## What you will do
Can you repeat the lines of data below, starting at the line that contains "This screenshot has height=565, width=750." and stopping after the line that contains "point(184,57)"? Both of those lines are included.

Records from a dataset
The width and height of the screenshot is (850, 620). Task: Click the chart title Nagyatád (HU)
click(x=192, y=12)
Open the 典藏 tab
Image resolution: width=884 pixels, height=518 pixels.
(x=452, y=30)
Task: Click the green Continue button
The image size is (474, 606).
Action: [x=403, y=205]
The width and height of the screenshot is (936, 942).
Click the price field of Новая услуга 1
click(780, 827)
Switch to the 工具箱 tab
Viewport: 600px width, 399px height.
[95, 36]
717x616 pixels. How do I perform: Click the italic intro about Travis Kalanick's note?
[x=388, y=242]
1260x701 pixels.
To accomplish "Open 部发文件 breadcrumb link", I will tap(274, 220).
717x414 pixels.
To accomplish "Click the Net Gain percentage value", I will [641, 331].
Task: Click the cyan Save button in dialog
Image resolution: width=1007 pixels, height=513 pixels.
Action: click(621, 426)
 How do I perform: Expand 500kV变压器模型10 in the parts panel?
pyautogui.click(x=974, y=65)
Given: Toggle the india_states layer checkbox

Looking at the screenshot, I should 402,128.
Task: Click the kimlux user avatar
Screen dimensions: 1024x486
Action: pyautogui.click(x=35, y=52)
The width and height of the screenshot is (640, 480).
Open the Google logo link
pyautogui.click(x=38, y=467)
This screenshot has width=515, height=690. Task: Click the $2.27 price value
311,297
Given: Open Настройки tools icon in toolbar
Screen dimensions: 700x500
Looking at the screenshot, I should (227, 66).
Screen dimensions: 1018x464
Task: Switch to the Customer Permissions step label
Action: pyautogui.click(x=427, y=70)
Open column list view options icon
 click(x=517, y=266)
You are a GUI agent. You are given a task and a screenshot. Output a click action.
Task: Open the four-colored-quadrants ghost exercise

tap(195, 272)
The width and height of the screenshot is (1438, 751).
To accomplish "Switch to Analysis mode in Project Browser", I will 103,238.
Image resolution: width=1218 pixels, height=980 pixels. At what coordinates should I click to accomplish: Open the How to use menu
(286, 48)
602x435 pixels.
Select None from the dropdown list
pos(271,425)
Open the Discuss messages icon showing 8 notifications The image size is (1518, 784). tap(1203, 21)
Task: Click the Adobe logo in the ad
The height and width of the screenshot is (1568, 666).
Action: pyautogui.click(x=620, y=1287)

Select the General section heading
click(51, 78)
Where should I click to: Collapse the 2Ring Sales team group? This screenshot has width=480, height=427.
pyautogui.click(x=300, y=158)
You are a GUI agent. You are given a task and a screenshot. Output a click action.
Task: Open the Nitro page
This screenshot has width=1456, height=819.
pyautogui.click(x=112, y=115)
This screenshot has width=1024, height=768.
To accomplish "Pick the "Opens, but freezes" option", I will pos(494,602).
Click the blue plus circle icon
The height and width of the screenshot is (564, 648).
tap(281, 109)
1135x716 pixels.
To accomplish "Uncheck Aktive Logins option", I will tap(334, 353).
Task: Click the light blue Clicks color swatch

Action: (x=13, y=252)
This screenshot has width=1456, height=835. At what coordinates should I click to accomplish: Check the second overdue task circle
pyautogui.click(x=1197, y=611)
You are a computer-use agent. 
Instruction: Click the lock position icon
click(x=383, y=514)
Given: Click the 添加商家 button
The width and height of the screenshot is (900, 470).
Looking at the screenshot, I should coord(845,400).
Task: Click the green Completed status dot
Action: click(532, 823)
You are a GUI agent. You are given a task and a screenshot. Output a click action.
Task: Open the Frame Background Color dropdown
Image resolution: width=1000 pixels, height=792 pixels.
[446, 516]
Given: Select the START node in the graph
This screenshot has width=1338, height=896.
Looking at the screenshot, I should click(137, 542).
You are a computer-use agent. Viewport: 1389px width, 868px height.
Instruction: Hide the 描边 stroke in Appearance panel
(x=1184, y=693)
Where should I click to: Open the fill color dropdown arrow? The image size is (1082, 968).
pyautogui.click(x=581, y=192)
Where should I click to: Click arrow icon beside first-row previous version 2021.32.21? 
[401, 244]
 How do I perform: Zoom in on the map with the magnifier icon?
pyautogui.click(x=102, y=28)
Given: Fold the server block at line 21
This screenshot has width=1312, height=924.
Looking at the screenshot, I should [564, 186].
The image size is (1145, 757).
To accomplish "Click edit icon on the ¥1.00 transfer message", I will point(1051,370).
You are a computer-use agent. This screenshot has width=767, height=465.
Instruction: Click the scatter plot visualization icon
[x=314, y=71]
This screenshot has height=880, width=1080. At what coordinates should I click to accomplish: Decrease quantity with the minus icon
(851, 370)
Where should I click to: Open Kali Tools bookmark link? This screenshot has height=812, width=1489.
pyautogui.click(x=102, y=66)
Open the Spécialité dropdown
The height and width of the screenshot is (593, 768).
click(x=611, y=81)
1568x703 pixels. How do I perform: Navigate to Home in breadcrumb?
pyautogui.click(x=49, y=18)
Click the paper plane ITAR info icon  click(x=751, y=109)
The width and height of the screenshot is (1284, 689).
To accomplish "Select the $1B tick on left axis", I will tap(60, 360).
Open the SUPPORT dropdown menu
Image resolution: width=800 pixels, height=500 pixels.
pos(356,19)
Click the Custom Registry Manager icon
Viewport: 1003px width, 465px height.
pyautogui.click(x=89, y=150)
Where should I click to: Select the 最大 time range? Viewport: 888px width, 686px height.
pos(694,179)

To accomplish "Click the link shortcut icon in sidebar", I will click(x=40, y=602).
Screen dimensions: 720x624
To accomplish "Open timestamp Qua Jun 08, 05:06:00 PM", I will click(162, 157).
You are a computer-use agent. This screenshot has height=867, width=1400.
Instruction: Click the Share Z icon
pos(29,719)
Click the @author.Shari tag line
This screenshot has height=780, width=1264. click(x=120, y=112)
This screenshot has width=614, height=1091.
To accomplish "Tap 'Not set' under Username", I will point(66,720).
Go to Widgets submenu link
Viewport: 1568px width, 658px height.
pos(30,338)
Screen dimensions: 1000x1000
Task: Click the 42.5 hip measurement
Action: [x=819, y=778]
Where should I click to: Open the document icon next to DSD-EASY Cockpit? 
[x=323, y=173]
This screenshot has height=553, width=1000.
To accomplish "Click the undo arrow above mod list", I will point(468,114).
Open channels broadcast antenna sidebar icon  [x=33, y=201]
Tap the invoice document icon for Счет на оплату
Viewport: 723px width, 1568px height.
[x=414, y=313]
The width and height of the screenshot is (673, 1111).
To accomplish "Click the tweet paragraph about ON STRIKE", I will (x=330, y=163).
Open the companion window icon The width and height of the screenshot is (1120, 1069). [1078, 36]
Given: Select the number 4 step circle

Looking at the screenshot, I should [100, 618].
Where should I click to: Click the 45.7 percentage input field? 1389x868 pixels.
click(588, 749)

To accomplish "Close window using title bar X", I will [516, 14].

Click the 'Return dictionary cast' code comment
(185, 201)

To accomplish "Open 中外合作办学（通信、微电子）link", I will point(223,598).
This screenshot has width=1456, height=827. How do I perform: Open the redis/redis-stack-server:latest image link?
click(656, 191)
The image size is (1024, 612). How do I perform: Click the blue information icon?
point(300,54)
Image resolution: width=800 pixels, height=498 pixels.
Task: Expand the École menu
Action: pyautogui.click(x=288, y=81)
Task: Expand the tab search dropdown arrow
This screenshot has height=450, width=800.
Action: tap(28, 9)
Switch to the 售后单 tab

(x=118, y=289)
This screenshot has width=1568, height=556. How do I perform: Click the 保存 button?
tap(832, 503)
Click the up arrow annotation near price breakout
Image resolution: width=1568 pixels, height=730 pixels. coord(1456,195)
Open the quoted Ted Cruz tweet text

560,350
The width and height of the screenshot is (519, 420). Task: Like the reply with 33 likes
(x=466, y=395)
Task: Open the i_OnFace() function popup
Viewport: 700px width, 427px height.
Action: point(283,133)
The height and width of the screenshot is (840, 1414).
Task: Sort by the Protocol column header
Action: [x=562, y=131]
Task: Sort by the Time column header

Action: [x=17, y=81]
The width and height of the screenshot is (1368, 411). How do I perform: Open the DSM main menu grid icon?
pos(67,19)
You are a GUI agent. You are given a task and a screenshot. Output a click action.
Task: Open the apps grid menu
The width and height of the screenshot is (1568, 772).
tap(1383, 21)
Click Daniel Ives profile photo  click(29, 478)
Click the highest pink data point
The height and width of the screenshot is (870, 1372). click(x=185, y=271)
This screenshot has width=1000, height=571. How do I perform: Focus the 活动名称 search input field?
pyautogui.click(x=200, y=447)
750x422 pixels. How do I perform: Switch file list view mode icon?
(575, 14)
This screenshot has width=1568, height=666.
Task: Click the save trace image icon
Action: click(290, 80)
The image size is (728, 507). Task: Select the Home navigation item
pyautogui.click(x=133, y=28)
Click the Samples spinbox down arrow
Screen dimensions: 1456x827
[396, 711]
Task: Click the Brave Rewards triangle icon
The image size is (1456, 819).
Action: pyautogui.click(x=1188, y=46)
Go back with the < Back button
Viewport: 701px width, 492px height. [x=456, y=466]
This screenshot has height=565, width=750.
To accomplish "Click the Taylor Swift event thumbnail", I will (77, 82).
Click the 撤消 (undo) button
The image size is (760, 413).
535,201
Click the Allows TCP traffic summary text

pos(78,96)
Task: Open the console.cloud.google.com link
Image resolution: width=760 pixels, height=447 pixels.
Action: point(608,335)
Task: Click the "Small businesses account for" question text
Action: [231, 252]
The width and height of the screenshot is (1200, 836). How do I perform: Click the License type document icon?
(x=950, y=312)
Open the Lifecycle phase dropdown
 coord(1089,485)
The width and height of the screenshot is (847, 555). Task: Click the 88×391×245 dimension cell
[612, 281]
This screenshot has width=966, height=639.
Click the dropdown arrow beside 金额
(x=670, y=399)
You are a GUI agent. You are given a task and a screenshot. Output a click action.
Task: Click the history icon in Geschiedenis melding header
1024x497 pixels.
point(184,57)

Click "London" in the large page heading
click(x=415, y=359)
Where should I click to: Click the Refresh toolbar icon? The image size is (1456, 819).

## Output
This screenshot has height=565, width=750.
To accomplish "Click the Taylor Swift event thumbnail", I will (77, 82).
Click the 撤消 (undo) button
The image size is (760, 413).
535,201
Click the Allows TCP traffic summary text

pos(78,96)
Task: Open the console.cloud.google.com link
Image resolution: width=760 pixels, height=447 pixels.
Action: point(608,335)
Task: Click the "Small businesses account for" question text
Action: [231, 252]
The width and height of the screenshot is (1200, 836). How do I perform: Click the License type document icon?
(x=950, y=312)
Open the Lifecycle phase dropdown
 coord(1089,485)
The width and height of the screenshot is (847, 555). Task: Click the 88×391×245 dimension cell
[612, 281]
This screenshot has width=966, height=639.
Click the dropdown arrow beside 金额
(x=670, y=399)
You are a GUI agent. You are given a task and a screenshot. Output a click action.
Task: Click the history icon in Geschiedenis melding header
1024x497 pixels.
point(184,57)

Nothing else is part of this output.